DynamoDB for high-frequency crypto board data ~high volume time-series pattern~
Introduction
One of the distinctive characteristics of crypto market is there is no concepts the traditional markets have had such as trading hours at exchange, board lot, and actual demands like commodity and real estate possess. It made crypto market more flat and 24 hours open for everyone, there is no barriers to start from 1 USD wherever you are to bet on it. The price formation tends to be more predictive by perceiving patterns and analyzing indicators behind surge and plunge more than checking in news for example reward halving and investors movements. Especially for the short time trading it seems significant people use algorithmic trading and bots in the market, which leverages high frequency data to analyze patterns to pursue high yield in short time. In this writing I will introduce the AWS blog “Design patterns for high-volume, time-series data in Amazon DynamoDB” and implement it DynamoDB for one of crypto exchanges board information. The first step is to design and implement prebuild table and optimize table resources with the introduced pattern for board data, the second step is to write a Lambda function to pull data via API and store in the appropriate table every second.

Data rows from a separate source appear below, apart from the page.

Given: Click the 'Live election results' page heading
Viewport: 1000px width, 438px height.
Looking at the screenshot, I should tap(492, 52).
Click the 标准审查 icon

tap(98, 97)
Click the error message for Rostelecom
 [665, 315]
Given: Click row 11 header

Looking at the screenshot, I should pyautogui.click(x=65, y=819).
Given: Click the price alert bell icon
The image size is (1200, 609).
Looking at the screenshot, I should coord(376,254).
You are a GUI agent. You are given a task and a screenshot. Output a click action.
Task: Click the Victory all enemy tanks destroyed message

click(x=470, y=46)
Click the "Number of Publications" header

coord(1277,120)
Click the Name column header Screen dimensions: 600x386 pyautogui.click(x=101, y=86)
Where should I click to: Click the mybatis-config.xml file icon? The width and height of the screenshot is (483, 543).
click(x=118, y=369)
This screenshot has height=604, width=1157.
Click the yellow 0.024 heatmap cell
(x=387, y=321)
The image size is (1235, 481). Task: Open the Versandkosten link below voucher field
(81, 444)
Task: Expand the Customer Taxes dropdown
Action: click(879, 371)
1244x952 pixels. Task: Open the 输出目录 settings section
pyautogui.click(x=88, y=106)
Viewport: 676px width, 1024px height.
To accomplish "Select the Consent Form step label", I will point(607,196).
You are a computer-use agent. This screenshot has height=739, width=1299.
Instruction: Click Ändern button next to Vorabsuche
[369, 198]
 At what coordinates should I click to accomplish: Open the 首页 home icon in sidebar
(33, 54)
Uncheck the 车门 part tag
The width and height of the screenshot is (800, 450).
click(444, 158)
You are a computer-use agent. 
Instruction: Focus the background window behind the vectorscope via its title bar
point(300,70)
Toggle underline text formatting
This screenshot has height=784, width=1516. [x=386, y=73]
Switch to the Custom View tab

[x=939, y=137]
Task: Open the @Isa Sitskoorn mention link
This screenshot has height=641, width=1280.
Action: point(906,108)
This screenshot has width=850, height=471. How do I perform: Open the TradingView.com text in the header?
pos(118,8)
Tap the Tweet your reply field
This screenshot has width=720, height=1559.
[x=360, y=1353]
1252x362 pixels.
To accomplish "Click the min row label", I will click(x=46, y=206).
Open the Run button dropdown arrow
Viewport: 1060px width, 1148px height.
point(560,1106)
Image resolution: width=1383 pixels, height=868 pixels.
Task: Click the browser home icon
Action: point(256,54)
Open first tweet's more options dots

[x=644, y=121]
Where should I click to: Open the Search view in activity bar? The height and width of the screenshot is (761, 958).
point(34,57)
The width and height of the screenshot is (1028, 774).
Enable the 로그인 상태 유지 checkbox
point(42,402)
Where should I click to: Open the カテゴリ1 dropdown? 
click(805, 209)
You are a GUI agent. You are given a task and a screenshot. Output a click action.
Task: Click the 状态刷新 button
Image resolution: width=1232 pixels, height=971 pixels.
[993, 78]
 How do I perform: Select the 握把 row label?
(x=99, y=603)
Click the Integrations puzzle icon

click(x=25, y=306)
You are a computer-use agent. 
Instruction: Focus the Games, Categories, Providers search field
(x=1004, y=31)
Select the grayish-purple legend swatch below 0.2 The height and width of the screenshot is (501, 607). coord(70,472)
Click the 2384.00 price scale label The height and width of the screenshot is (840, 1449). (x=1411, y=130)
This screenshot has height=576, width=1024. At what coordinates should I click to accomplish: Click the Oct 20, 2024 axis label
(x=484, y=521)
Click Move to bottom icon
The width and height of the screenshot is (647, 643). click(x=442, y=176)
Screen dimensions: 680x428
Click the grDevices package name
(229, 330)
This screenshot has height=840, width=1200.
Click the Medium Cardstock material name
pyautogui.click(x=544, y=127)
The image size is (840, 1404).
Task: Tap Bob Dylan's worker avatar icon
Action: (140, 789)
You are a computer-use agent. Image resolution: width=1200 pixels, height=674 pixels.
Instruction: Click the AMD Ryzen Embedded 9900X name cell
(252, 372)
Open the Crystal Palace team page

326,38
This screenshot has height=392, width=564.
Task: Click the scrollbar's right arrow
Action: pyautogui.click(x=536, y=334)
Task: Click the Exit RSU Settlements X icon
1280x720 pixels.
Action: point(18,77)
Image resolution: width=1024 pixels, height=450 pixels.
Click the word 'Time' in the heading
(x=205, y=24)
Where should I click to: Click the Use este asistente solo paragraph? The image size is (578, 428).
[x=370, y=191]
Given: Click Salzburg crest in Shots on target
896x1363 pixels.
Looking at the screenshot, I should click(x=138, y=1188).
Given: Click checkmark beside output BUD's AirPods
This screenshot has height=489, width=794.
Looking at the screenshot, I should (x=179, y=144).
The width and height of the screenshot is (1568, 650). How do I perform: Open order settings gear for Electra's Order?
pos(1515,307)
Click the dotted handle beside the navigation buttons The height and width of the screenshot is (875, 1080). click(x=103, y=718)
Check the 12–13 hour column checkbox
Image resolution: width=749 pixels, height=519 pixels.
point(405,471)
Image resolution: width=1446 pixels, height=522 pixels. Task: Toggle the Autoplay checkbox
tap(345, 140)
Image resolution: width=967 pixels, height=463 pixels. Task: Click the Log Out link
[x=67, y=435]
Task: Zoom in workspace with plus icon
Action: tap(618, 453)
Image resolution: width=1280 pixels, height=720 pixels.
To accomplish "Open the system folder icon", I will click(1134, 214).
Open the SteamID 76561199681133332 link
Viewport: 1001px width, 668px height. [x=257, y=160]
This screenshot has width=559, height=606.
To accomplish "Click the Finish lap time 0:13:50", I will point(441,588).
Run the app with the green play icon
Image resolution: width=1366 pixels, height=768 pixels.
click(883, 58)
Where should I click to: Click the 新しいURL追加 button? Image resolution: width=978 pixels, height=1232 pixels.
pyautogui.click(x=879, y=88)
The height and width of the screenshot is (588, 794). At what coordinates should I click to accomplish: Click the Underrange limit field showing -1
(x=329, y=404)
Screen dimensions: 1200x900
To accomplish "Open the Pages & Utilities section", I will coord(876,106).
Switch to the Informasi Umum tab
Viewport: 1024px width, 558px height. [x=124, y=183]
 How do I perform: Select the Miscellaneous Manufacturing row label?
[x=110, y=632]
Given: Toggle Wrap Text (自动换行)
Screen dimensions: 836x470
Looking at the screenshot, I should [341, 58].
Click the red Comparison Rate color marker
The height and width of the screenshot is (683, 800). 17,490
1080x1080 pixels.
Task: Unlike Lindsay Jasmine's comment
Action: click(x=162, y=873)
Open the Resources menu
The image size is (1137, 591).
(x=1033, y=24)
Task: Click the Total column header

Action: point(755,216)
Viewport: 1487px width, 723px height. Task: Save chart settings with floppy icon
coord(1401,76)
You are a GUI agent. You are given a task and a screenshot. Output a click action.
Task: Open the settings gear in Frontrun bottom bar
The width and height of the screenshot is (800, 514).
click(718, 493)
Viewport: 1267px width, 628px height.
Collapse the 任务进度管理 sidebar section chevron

I looked though some OHLCV data but data did not give insightful information because of lack of information such as thickness of the board, trade price and the disrtibution of orders around the close price. This is the motivation to implement this system for analysis purpose to put usefull data in schemaless DynamoDB.
For the high volume even, a data ingestion system requires: [1]
- High write throughput to ingest new records related to the current time
- Low read throughput for recent records
- Very low read throughput for older records
In that AWS blog there are three classifications for DynamoDB table (High, Low and Very low) but I will use only two table classifications that are high write throughput and low read throughput for crypto exchange board.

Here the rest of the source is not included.